Brass is an alloy made from copper & zinc. A 0.55 kg brass sample at 96.7 C is dropped into 2.19kg of water at 4.4C. If the equilibrium temp is 7.0C, what isthe specific heat of wter is 4186 j/kg C.
Answer in units of J/kg C
m₁ =0.55 kg,t₁ =96.7℃
c₂=4186 J/kg•℃, m₂=2.19 kg, t₂=4.4℃
t= 7℃
Q₁=c₁m₁(t₁-t)
Q₂=c₂m₂(t-t₂)
Q₁=Q₂ =>
c₁m₁(t₁-t) = c₂m₂(t-t₂)
Solve for c₁
To find the specific heat of brass, we need to make use of the principle of conservation of energy.

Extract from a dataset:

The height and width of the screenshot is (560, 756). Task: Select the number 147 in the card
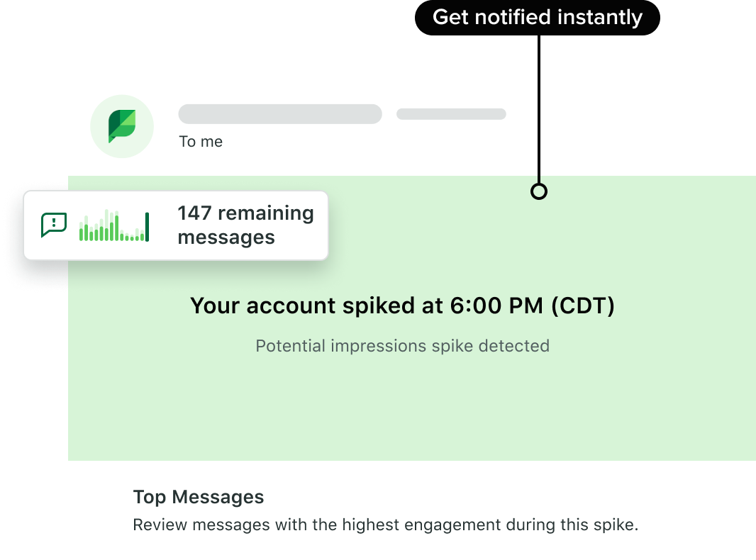tap(194, 213)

Specific heat is defined as the amount of heat required to raise the temperature of one kilogram of a substance by one degree Celsius.
In this case, we have a brass sample and water, and we know the initial temperatures of both substances, as well as the equilibrium temperature they reach.
The heat lost by the brass sample is equal to the heat gained by the water, according to the principle of conservation of energy.
The formula to calculate heat is Q = mcΔT, where Q is the heat transferred, m is the mass of the substance, c is the specific heat, and ΔT is the change in temperature.
Let's calculate the heat lost by the brass sample and the heat gained by the water separately, and then equate them to find the specific heat of brass.
Heat lost by the brass = Q1 = m1 * c1 * ΔT1
Heat gained by the water = Q2 = m2 * c2 * ΔT2
Where:
m1 = mass of the brass sample = 0.55 kg
c1 = specific heat of brass (to be determined)
ΔT1 = change in temperature of the brass = equilibrium temperature - initial temperature of the brass = 7.0°C - 96.7°C = -89.7°C
m2 = mass of water = 2.19 kg
c2 = specific heat of water = 4186 J/kg°C
ΔT2 = change in temperature of the water = equilibrium temperature - initial temperature of the water = 7.0°C - 4.4°C = 2.6°C
Now, we have the following equations:
Q1 = m1 * c1 * ΔT1
Q2 = m2 * c2 * ΔT2
Since the heat lost by the brass sample (Q1) is equal to the heat gained by the water (Q2), we can equate the equations:
m1 * c1 * ΔT1 = m2 * c2 * ΔT2
Plugging in the given values:
0.55 kg * c1 * (-89.7°C) = 2.19 kg * 4186 J/kg°C * 2.6°C
Dividing both sides of the equation by (-89.7°C) and rearranging:
c1 = (2.19 kg * 4186 J/kg°C * 2.6°C) / (0.55 kg * (-89.7°C))
c1 = 9800 J/kg°C
Therefore, the specific heat of brass is 9800 J/kg°C.